Yew Lian Park (友联园 (Yǒuliányuán)) is a private residential estate situated along Upper Thomson Road in Bishan, Singapore. The estate comprises semi-detached houses and terraced houses with two bungalows. The estate was named after the development company that built the estate in the early sixties, the Yew Lian Company. Completion of development was in 1966, but residents had started to move in from late 1964, when Phase 1 was completed.

The estate is bounded by Lakeview Private Housing Estate, the Central Catchment Area and Thomson Ridge Estate. There are only two roads in the estate, Jalan Pelatina and Taman Permata. Jalan Pelatina provides the only vehicular access to the estate, while Taman Permata loops around the whole estate.

==History==

During the early days, the majority of owners were young families with young children. Many houses were rented to expatriate families who worked in the camps in Sembawang belonging to the British Services (Air Force, Army and Navy).

The original price of an intermediate terrace house was S$20,000, quite a princely sum during the sixties. Many buyers just paid the deposit of around $2,000 and rented out their houses to service the loan for the balance of $18,000. The rent could easily service the loan.

There was a sarabat stall (drink stall) on the pedestrian walkway just in front of where the Shell Station is now located.
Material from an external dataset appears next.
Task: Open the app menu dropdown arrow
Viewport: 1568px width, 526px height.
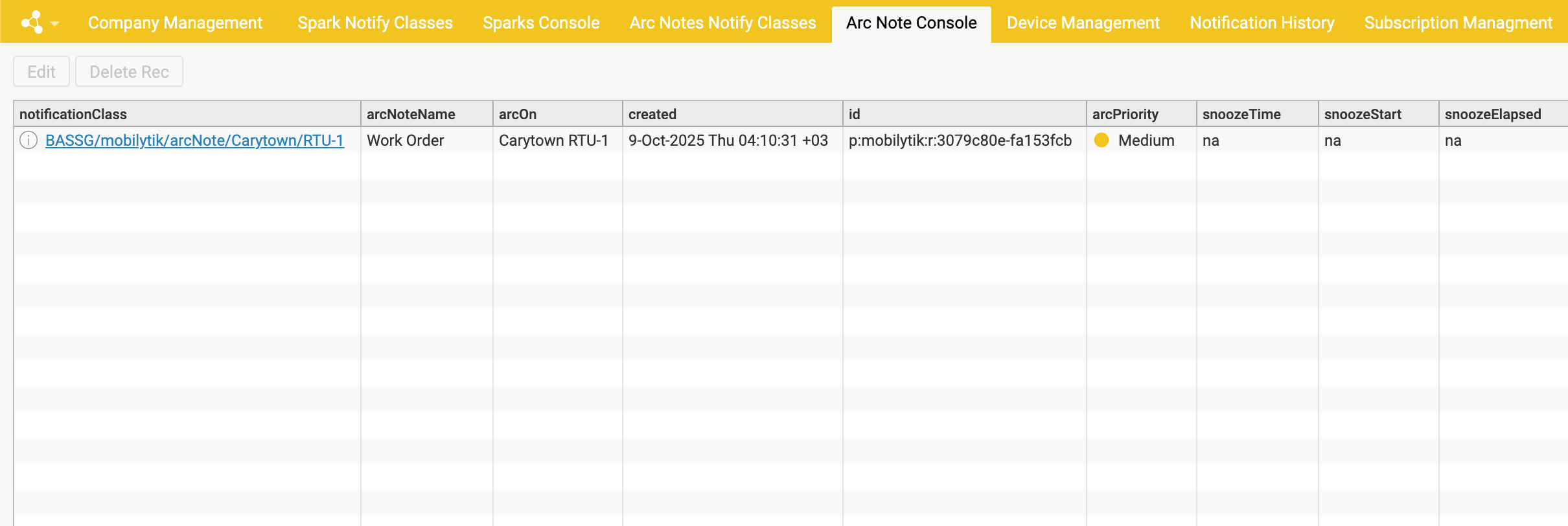Action: click(55, 24)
This sarabat stall was there until the full completion of building all the houses.

Upper Thomson Road in those days was a single lane traffic, both ways. Kampong San Teng was famous for its gangster activities. Tay Koh Yat buses used to serve the area.
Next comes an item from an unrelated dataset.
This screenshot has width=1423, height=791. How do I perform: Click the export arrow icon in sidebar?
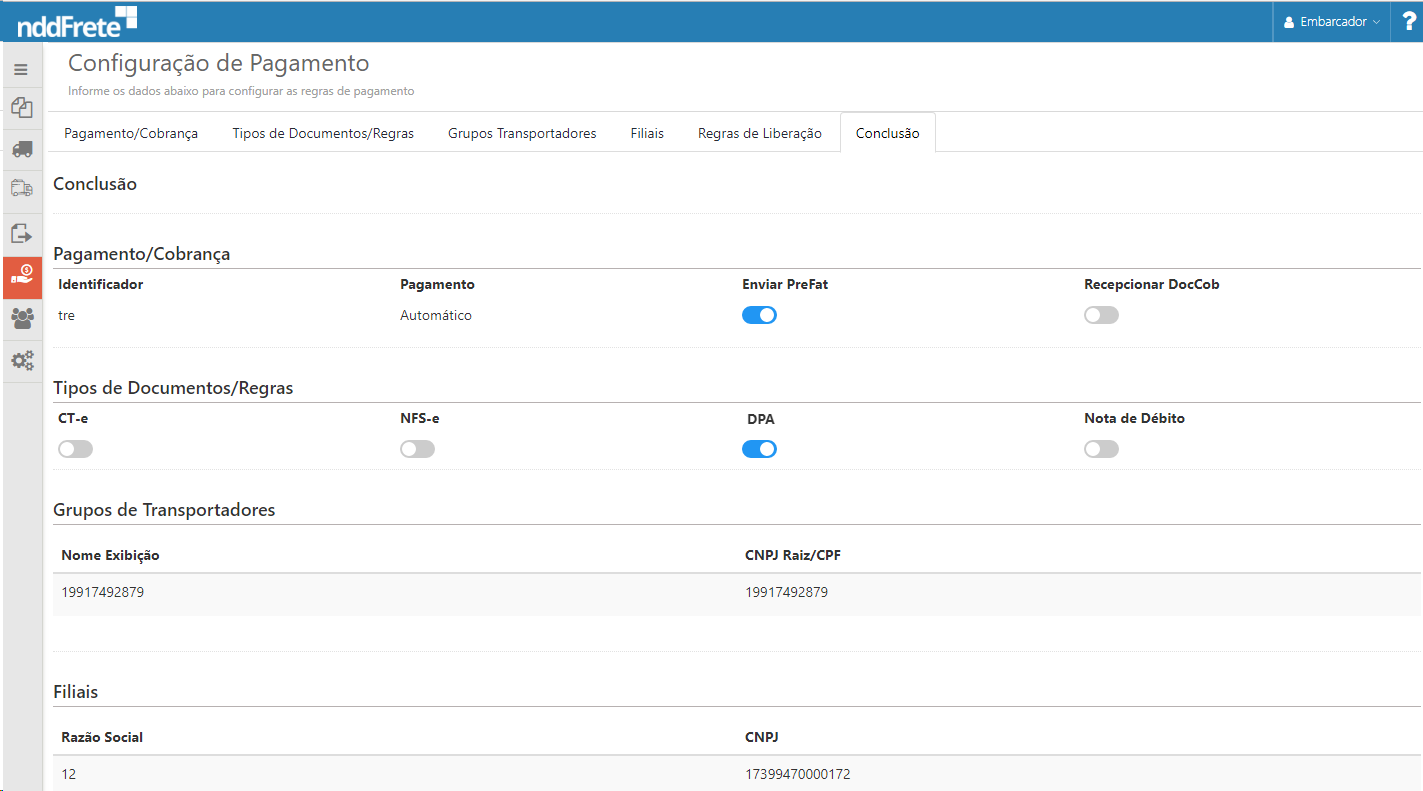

Imperial Theatre stood where Imperial Court. The theatre was open-air with hard wooden seats. In the mornings the area was turned into a market where vegetables, meats and fruits were sold.

There were a few cemeteries around the estate, including a Cantonese Kampong San Teng Cemetery (around the present Raffles Institution) and a Hainanese Cemetery (the present Lake View Estate).

==Cross Island Line==
The Cross Island line (CRL) was announced in 2013 and due to the initial plan of alignment cutting across the part of the Central Catchment Nature Reserve (CCNR) and MacRitchie Reservoir, 2 other possible alignments were planned. The second choice of alignment will go underneath Upper Thomson Road, affecting residential estates such as Windsor Park and Yew Lian Park.